start Selected extract

# Stolen arab. Glos.



## Sugarplum Furry (18 December 2007)

Crime Ref: 128 18/12/07

Breed ARAB 
Gender Gelding 
Description / Comments Freeze mark D69N - Bay- Gelding - 15hh approx. He's quite distinctive with a white blaze, 4 white socks and a white patch on the underside of his belly. 
Colour Bay
and White 
Height 15 HH 
Age unkown 
Stolen from Taken from field Newent, Glos. 
Date of Theft 18-12-2007 
Region Stolen Horse Register
Tel: 0870 870 7107
E-Mail:
info@farmkey.co.uk


----------



## amandathepanda (18 December 2007)

That's horrible and very worrying as I'm not far away and have an arab that I'm very attached to!  Any more information about strange vehicles or anything else seen in the area prior to theft that I should look out for?


----------



## Sugarplum Furry (18 December 2007)

Even more worrying is the fact that he's freezemarked!

No other info as yet.


----------



## amandathepanda (18 December 2007)

I noticed that!  My arab isn't feezemarked yet as I haven't had her long.  Think perhaps it is something I might be asking for as a christmas pressie.


----------



## Sugarplum Furry (18 December 2007)

Very good idea.

We (Horsewatch) have a pretty good idea that some stolen horses are being whisked off to Ireland PDQ. We're in the process of setting up contacts at the ferry port at Fishguard to check lorries and trailers as they go through.....and not before time....


----------



## appyjude (18 December 2007)

[ QUOTE ]
I noticed that!  My arab isn't feezemarked yet as I haven't had her long.  Think perhaps it is something I might be asking for as a christmas pressie.

end Selected extract
start Data

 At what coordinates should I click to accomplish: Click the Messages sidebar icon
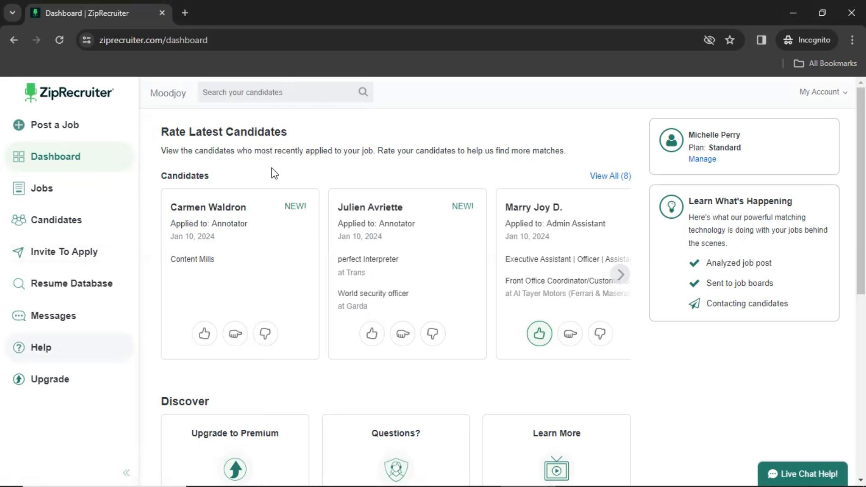pyautogui.click(x=18, y=315)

end Data

*The exercise*:
Copy out everything in the stolen Arab thread from "Date of Theft" down to "look out for?", changing "vehicles" to "lorries".

*Solved problem*:
Date of Theft 18-12-2007 
Region Stolen Horse Register
Tel: 0870 870 7107
E-Mail:
info@farmkey.co.uk


----------



## amandathepanda (18 December 2007)

That's horrible and very worrying as I'm not far away and have an arab that I'm very attached to!  Any more information about strange lorries or anything else seen in the area prior to theft that I should look out for?